By the way, a mule is male. Do you know what a female mule is called? Maybe I'll tell you some time...
On our way from Ursulines to Jackson Square we run into our first of many street performers. This one has what nearly all street performers around here have: a dog. And his dog has puppies. I made the mistake of calling my girlfriend over to see them. I highly recommend not doing this, by the way...
Stop staring at the puppies. Let's head over to Jackson Square.
We love our history here in New Orleans. This cannon was fired in the War of 1812, the War of Northern Aggression (that would be the Civil War), and the Mexican American War. It now guards the river.
Below the cannon is this cool sign. The first riverboat to navigate the Ohio-Mississippi weighed anchor right here! I knew you would be utterly impressed.
In Jackson Square is a "human statue" street performer. They're pretty much all over the Quarter. I just like this human statue best of them all. I imagine you can figure out why that is...
The day I was down here, there happened to be a Mardi Gras Indian showing off his mask for tips (mask, you may remember from my previous Blogs, is the word for the entire costume). These costumes cost a LOT of money to construct. Some indians show off their current mask to make money to create their next mask. If you read my previous Blog, you'll know that this is a Flag Boy.
Let's head up to Royal Street next, passing the statue of Saint Joan, patroness saint of New Orleans, which we call Joanie On A Pony...
She stands over the French Market. A lot of bands play here. It's the only place in the FQ where bands need a permit to set up and play. I passed this band as I crossed Decatur under Joanie.
By the way, a female mule is a jenny. Let's head up to Royal.
Royal Street is lined with art galleries. Here are my friends playing Old Timey Fiddle outside the Blue Dog Gallery, home of local-painter-done-good George Rodrigue.
The fiddle player, Lyle, is also in a band with myself and singer Stephanie Mitchell. A lot of musicians down here, myself included, play in several bands. That way we work as often as possible.
Royal Street is closed off every day to auto traffic, and becomes a pedestrian mall.
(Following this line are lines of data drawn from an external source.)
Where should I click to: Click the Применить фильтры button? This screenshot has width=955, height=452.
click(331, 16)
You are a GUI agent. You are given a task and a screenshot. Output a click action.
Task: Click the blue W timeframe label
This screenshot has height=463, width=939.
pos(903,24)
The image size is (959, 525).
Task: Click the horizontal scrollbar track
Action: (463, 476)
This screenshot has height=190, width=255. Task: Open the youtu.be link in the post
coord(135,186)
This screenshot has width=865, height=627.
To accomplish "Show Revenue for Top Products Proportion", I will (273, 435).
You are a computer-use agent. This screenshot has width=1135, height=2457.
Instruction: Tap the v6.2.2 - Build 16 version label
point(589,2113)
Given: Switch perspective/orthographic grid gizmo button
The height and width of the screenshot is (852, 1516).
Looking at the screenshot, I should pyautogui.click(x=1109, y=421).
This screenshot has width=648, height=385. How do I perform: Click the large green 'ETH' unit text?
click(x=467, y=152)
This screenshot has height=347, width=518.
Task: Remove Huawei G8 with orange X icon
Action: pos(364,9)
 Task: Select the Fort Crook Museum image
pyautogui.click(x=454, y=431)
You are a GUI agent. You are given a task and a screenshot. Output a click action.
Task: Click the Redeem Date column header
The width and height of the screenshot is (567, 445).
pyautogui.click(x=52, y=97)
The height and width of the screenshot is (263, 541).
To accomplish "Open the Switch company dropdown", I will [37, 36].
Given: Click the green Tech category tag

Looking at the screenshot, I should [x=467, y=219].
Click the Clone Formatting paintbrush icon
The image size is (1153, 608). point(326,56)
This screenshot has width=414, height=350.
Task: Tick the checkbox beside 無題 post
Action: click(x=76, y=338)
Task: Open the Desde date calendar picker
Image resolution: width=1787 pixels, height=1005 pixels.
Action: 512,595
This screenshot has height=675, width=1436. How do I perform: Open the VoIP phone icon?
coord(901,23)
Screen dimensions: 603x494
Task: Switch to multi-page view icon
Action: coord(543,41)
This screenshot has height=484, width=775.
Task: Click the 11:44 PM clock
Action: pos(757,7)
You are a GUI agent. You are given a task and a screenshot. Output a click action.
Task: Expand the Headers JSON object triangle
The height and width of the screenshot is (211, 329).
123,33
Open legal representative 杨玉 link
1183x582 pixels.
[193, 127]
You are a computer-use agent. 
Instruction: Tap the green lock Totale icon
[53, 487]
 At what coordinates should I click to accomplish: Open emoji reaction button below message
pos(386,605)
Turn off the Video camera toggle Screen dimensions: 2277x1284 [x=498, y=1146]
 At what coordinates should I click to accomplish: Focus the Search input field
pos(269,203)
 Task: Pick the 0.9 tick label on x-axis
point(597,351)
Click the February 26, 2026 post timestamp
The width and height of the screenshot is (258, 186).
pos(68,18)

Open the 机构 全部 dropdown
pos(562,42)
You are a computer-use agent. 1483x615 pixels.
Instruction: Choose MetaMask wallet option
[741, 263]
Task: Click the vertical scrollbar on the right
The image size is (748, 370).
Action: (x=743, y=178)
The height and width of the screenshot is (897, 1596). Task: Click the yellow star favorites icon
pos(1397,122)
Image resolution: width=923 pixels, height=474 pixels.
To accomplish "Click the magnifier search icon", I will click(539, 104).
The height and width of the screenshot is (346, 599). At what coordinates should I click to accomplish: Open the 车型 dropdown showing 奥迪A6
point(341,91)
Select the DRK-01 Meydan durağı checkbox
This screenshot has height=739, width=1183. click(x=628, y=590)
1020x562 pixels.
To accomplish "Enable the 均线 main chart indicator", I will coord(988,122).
For that reason, many busking bands play here, as you can play right in the street and gather a good crowd. Here are my friends the Yes Ma'am Band playing at Royal and Toulouse.
Dizzy is an awesome washboard player, and is in great demand by several local bands. Washboard is our preferred rhythm instrument: easy to carry, easy to play, and with a sound unique to Cajun, early Jazz, and to String Band music. Most bands down here have a washboard (few players are as good as Dizzy though). Note the requisite dog at Dizzy's feet...every busker has one.
Elena is every bit as good a fiddler as me, and I do NOT say things like that lightly. She also dresses to match her bow. Nick on the banjo is also in a band with my buddy Hank. They are about the funniest band I know. I wish I could be as funny as Nick and Hank when they play. Yes Ma'am, while really good, is not very funny.
One bock down from Yes Ma'am, at Royal and Saint Phillip, is the Royal J band. They play early Jazz, and they have professional dancers accompanying them. The male dancer is also their singer.
The female dancer also teaches swing dance classes at a couple of clubs around town, including the Spotted Cat on Frenchmen. You should check it out!
Before we leave the Quarter, we should walk down to the river. Here is one of my favorite statues along the river, representing the immigrant spirit. My grandfather came to America in about 1910, at the age of nine. I think of him when I see this...
This is the other end of the statue, the spirit guiding the immigrants to American shores.
And finally, a dog, belonging to a busker friend of mine. Yes, they all have one.
From the French Quarter in New Orleans, this is Kenny Klein explaining it all.